Wir fordern:

die grundsätzliche individuelle Kostenfreiheit für alle weiterführenden Bildungswege. Dies bezieht sich nicht nur auf die Ablehnung der direkten Erhebung von Studiengebühren, sondern auch auf alle Modelle von Bildungsgutscheinen und privatem Bildungssparen.

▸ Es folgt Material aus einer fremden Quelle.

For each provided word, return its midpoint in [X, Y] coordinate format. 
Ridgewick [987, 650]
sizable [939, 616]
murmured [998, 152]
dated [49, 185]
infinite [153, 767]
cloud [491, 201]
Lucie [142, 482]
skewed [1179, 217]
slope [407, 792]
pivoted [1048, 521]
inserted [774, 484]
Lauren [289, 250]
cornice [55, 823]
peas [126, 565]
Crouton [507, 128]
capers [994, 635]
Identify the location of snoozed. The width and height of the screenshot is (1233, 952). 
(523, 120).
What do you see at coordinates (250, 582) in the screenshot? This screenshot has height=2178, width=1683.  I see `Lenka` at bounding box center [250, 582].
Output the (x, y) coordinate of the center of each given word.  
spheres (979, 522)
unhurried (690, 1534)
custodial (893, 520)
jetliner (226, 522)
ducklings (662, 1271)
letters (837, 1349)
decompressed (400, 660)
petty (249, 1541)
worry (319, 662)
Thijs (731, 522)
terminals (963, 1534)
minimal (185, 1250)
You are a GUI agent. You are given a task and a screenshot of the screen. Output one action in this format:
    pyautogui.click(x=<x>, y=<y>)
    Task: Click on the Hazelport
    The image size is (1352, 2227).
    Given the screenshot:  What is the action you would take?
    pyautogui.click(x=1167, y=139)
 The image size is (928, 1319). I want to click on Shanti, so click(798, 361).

Stellungnahme des AStA der Universität Hildesheim zur Novellierung des Niedersächsischen Hochschulgesetzes (NHG) vom 28. Juni 2011

28.06.2011 - 05:23 Uhr

Hannover. Die Landesregierung hat gestern die allgemeinen Studiengebühren abgeschafft - jedoch nur für ca. 100 Studierende in Niedersachsen, die das 18. Lebensjahr noch nicht erreicht haben. Obwohl mittlerweile die Abschaffung der Studiengebühren auch in Hamburg und Baden-Württemberg kurz bevor steht, scheint Frau Wanka als Befürworterin der Studiengebühren in den Kommunalwahlkampf gehen zu wollen.

Der von der Fraktion DIE LINKE vorgeschlagenen Änderungsantrag mit dem nicht nur die allgemeinen Studiengebühren abgeschafft werden sollten, sondern auch die Langzeit- und Verwaltungsgebühren, wurde von der CDU und FDP Mehrheit im Landtag abgewiesen.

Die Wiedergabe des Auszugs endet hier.